%%
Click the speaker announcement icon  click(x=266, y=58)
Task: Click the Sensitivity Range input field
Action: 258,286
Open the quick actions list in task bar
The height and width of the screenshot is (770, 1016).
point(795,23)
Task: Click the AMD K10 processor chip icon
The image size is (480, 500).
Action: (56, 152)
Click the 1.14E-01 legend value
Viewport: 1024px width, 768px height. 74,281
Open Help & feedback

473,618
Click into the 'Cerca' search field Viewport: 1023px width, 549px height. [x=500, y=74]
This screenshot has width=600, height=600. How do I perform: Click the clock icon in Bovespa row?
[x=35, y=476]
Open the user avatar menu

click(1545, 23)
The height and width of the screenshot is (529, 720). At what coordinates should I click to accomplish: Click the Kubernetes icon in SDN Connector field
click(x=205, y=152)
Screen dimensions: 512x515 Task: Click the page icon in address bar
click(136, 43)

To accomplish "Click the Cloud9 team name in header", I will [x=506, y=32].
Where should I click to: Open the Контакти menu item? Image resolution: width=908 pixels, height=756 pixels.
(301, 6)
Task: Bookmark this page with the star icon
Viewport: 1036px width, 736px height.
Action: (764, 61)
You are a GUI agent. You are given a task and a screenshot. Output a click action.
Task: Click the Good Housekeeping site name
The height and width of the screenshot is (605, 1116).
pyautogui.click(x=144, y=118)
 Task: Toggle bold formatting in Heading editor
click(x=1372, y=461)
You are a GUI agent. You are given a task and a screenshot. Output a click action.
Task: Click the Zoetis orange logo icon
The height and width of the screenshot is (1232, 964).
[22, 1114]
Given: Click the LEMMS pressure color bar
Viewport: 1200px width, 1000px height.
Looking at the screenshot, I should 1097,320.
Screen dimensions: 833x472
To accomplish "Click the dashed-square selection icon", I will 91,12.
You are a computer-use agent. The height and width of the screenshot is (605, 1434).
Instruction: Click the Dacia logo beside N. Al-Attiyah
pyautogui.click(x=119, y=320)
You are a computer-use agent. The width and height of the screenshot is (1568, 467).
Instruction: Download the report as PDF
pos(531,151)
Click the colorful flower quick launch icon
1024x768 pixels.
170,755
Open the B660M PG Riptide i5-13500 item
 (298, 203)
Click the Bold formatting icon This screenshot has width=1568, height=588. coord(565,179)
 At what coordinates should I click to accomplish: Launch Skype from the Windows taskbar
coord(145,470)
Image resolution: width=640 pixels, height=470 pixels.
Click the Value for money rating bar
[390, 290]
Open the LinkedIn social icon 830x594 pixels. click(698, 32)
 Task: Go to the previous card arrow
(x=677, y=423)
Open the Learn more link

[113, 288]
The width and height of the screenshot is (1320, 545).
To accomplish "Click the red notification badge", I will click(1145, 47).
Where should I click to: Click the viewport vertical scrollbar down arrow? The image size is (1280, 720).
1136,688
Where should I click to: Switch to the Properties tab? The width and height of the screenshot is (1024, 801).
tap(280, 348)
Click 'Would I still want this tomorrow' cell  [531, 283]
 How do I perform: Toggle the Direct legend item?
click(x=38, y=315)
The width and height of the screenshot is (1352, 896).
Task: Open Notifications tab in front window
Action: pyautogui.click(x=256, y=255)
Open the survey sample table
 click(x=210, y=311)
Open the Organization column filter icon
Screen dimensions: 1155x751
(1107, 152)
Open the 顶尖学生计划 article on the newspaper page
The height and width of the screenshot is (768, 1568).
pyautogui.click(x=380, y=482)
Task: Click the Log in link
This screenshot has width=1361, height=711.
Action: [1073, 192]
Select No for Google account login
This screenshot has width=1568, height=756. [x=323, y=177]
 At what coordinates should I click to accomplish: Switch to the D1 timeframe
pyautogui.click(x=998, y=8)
%%
> What is being asked
Exact duplication is required for the lines above, from the line that contains "This screenshot has width=600, height=600." to the line that contains "Task: Bookmark this page with the star icon", inclusive; omit all others.

> Response to this task
This screenshot has width=600, height=600. How do I perform: Click the clock icon in Bovespa row?
[x=35, y=476]
Open the user avatar menu

click(1545, 23)
The height and width of the screenshot is (529, 720). At what coordinates should I click to accomplish: Click the Kubernetes icon in SDN Connector field
click(x=205, y=152)
Screen dimensions: 512x515 Task: Click the page icon in address bar
click(136, 43)

To accomplish "Click the Cloud9 team name in header", I will [x=506, y=32].
Where should I click to: Open the Контакти menu item? Image resolution: width=908 pixels, height=756 pixels.
(301, 6)
Task: Bookmark this page with the star icon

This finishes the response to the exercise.